Atlantide (Nouvelle-), Nova Atlantis, ouvrage inachevé du grand Bacon, espèce de roman scientifique dans la manière de Platon, contenant la description d’une cité idéale des sciences physiques, comme la République, la Cité du Soleil, l’Utopia, etc., qui ne sont que les rêves de la philosophie politique et de la morale.

Cette conception se rattachait à un des projets favoris du célèbre chancelier. Vivement préoccupé de l’éparpillement des efforts intellectuels dans l’humanité, de cette espèce d’anarchie du monde scientifique, où tant da force se dépense sans profit, il aurait voulu grouper des phalanges entières, coordonner tous les travaux dans une vaste organisation qui aurait assuré un échange rapide et fécond de toutes les découvertes. En un mot, il rêvait l’association dans la science, pour arriver à ce but qu’il indique : augmenter par la puissance intellectuelle le pouvoir de l’homme sur la nature, reculer les bornes de la puissance humaine dans l’accomplissement de tout ce qui est possible. Ce projet d’une sorte d’académie disciplinée et travaillant « avec méthode n’est jeté que comme un épisode dans la Nouvelle-Atlantide, mais n’en est pas moins le trait original et caractéristique.
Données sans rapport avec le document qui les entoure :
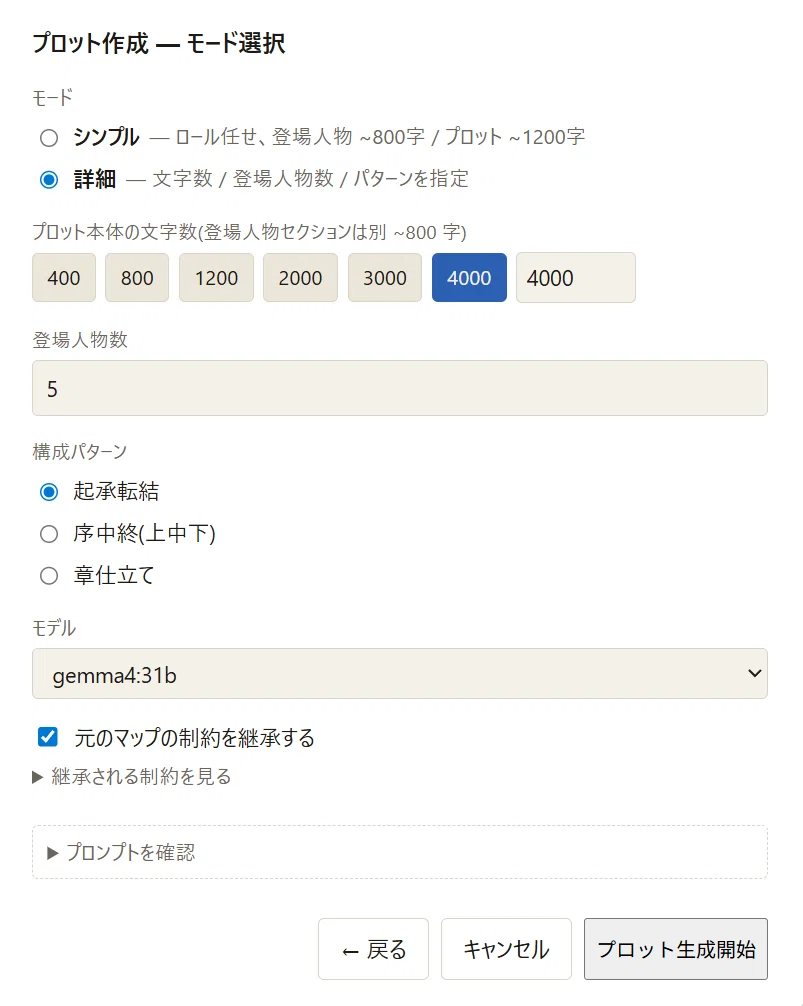Choose the 800 character count preset

(x=137, y=277)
Le cadre dans lequel le philosophe a enfermé son sujet et ses idées est le même d’ailleurs que celui de toutes les utopies. Des navigateurs, poussés par les vents dans des régions inexplorées de l’Océan, abordent sur le rivage d’une lie inconnue où se trouvent une ville et un port : c’est la Nouvelle-Atlantide, dont le vrai nom est Bensalem parmi les habitants du pays. Les voyageurs sont reçus et installés dans une maison spécialement destinée aux étrangers. Ces insulaires jouissent d’un bonheur idéal, comme dans toutes les républiques imaginaires. Ils sont d’ailleurs chrétiens ; ils ont été convertis, vingt ans après l’ascension du Christ, non par des missionnaires, mais par un miracle qui leur a fait connaître les livres de l’Ancien et du Nouveau Testament, même ceux qui, à cette époque, n’étaient pas encore écrits. Leurs institutions, leurs sciences, leur civilisation, ils les doivent à une société formée parmi eux, sorte de sénat scientifique nommé Institut de Salomon, destiné à l’étude des œuvres de la divinité. Un des membres de cette. société en décrit minutieusement le règlement, et démontre comment elle arrive, par une division méthodique du travail, à une production régulière et plus considérable de richesses scientifiques.
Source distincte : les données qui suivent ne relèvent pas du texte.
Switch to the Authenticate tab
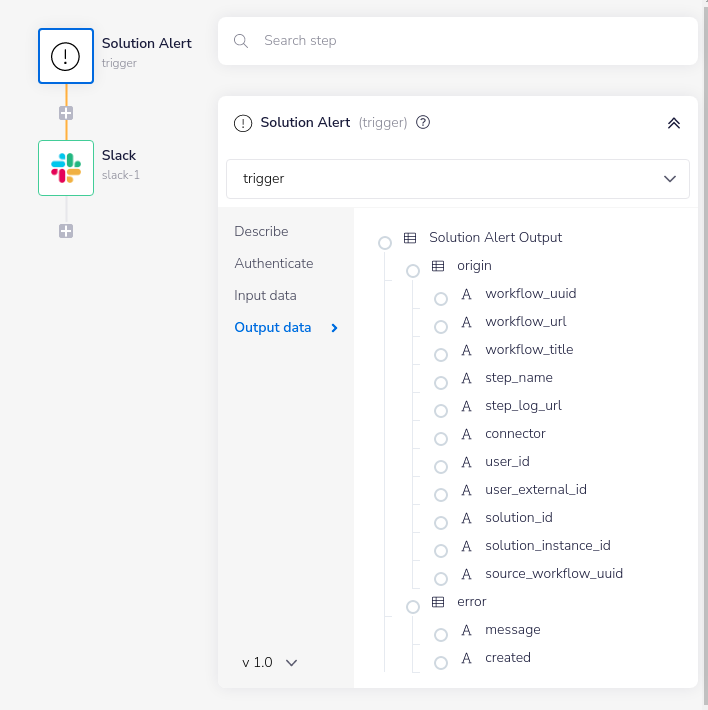Screen dimensions: 708x710 click(274, 263)
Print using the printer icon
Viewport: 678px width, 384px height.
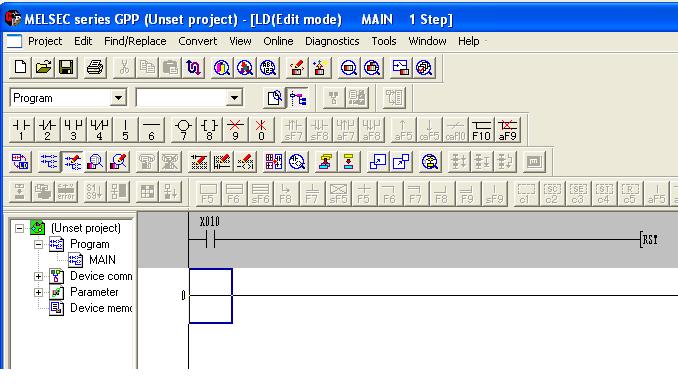pyautogui.click(x=95, y=67)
Douze des membres, nommés commerçants de lumière, voyagent secrètement dans les contrées étrangères et en rapportent des machines, des instruments, des modèles, des observations de toute espèce. Trois autres, appelés plagiaires, recueillent dans les livres les expériences utiles qu’ils y peuvent trouver, en même temps que trois collecteurs sont chargés, d’emprunter aux arts mécaniques et libéraux toutes les pratiques qui se rapportent au but de la Société. Trois autres encore tentent de nouvelles expériences : ce sont les pionniers. Une section de trois compilateurs classe dans des tables dressées méthodiquement toutes les expériences et observations que trois évergètes ou bienfaiteurs comparent entre elles, coordonnent et tâchent d’appliquer à l’utilité sociale ou à la découverte de nouvelles lumières. Il y a encore des lampes, qui dans une sphère plus élevée, cherchent des routes nouvelles ; des greffiers, qui enregistrent et contrôlent les résultats obtenus par les précédents ; enfin, des interprètes de la nature, qui étudient toutes les observations et en dégagent les conséquences générales ; puis des élèves et novices destinés à perpétuer la Société.
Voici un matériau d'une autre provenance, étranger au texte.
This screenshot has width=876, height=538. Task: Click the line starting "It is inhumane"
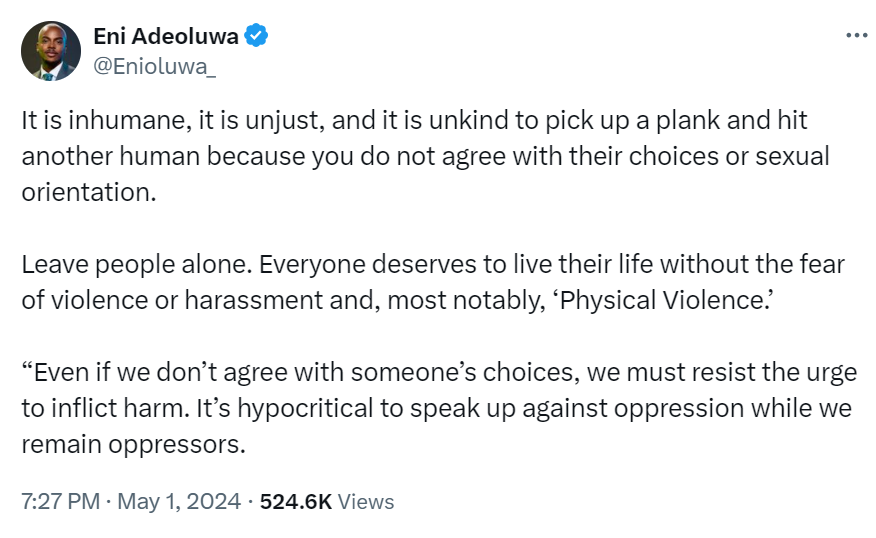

Il y a sans doute des singularités dans l’organisation de cette espèce d’ordre scientifique, qui est le principal ressort social de la république de Bensalem ; mais le mal auquel cette conception était destinée à porter remède était réel, et l’idée d’une vaste association pour empêcher toute déperdition de force intellectuelle est une conception dont il est impossible de méconnaître la grandeur. Qui pourrait affirmer d’ailleurs que c’est un rêve absolument irréalisable ? La Nouvelle-Atlantide a été traduite par l’abbé Raguet ; Paris, 1702, in-12.